_Material for this task:_
━━━━━━━━━━━━━━━━
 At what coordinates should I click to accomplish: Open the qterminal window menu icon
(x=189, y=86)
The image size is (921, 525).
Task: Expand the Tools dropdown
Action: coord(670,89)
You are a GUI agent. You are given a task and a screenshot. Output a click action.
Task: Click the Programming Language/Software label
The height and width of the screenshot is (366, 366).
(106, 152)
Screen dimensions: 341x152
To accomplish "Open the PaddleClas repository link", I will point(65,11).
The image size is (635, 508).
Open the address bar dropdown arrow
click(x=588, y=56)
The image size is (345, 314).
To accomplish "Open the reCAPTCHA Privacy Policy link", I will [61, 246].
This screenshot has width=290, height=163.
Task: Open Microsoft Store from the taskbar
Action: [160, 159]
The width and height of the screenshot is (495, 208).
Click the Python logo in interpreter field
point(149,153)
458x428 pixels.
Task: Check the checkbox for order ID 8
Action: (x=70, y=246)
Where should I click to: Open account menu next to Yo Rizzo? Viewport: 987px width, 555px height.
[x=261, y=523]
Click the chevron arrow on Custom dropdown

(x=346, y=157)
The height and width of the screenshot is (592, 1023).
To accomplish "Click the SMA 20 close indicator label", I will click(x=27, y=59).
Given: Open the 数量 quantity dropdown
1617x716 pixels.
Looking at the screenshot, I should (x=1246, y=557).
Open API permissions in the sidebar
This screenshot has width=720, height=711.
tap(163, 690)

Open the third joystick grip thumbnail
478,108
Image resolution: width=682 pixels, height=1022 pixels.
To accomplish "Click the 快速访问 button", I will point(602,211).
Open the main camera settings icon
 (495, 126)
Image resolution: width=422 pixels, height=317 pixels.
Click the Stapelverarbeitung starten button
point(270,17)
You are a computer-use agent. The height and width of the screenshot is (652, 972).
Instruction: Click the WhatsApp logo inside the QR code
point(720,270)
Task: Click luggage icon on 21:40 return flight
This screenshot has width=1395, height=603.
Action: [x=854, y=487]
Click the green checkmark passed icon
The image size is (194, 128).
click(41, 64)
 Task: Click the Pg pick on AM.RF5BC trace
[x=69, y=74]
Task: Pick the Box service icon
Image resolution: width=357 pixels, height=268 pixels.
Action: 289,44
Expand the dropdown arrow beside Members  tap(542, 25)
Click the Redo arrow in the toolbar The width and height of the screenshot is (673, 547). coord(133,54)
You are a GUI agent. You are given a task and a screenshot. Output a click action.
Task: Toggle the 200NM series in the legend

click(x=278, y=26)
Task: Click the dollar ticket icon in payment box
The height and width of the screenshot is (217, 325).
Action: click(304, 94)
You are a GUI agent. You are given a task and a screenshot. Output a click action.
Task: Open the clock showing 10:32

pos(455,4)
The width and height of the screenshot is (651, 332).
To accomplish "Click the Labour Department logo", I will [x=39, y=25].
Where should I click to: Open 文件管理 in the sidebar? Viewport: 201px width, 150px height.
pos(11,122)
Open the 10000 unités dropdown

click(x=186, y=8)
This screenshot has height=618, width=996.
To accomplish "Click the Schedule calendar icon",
━━━━━━━━━━━━━━━━
Using the material above, print every entry exactly as written.

 At what coordinates should I click to accomplish: Open the qterminal window menu icon
(x=189, y=86)
The image size is (921, 525).
Task: Expand the Tools dropdown
Action: coord(670,89)
You are a GUI agent. You are given a task and a screenshot. Output a click action.
Task: Click the Programming Language/Software label
The height and width of the screenshot is (366, 366).
(106, 152)
Screen dimensions: 341x152
To accomplish "Open the PaddleClas repository link", I will point(65,11).
The image size is (635, 508).
Open the address bar dropdown arrow
click(x=588, y=56)
The image size is (345, 314).
To accomplish "Open the reCAPTCHA Privacy Policy link", I will [61, 246].
This screenshot has width=290, height=163.
Task: Open Microsoft Store from the taskbar
Action: [160, 159]
The width and height of the screenshot is (495, 208).
Click the Python logo in interpreter field
point(149,153)
458x428 pixels.
Task: Check the checkbox for order ID 8
Action: (x=70, y=246)
Where should I click to: Open account menu next to Yo Rizzo? Viewport: 987px width, 555px height.
[x=261, y=523]
Click the chevron arrow on Custom dropdown

(x=346, y=157)
The height and width of the screenshot is (592, 1023).
To accomplish "Click the SMA 20 close indicator label", I will click(x=27, y=59).
Given: Open the 数量 quantity dropdown
1617x716 pixels.
Looking at the screenshot, I should (x=1246, y=557).
Open API permissions in the sidebar
This screenshot has width=720, height=711.
tap(163, 690)

Open the third joystick grip thumbnail
478,108
Image resolution: width=682 pixels, height=1022 pixels.
To accomplish "Click the 快速访问 button", I will point(602,211).
Open the main camera settings icon
 (495, 126)
Image resolution: width=422 pixels, height=317 pixels.
Click the Stapelverarbeitung starten button
point(270,17)
You are a computer-use agent. The height and width of the screenshot is (652, 972).
Instruction: Click the WhatsApp logo inside the QR code
point(720,270)
Task: Click luggage icon on 21:40 return flight
This screenshot has width=1395, height=603.
Action: [x=854, y=487]
Click the green checkmark passed icon
The image size is (194, 128).
click(41, 64)
 Task: Click the Pg pick on AM.RF5BC trace
[x=69, y=74]
Task: Pick the Box service icon
Image resolution: width=357 pixels, height=268 pixels.
Action: 289,44
Expand the dropdown arrow beside Members  tap(542, 25)
Click the Redo arrow in the toolbar The width and height of the screenshot is (673, 547). coord(133,54)
You are a GUI agent. You are given a task and a screenshot. Output a click action.
Task: Toggle the 200NM series in the legend

click(x=278, y=26)
Task: Click the dollar ticket icon in payment box
The height and width of the screenshot is (217, 325).
Action: click(304, 94)
You are a GUI agent. You are given a task and a screenshot. Output a click action.
Task: Open the clock showing 10:32

pos(455,4)
The width and height of the screenshot is (651, 332).
To accomplish "Click the Labour Department logo", I will [x=39, y=25].
Where should I click to: Open 文件管理 in the sidebar? Viewport: 201px width, 150px height.
pos(11,122)
Open the 10000 unités dropdown

click(x=186, y=8)
This screenshot has height=618, width=996.
To accomplish "Click the Schedule calendar icon",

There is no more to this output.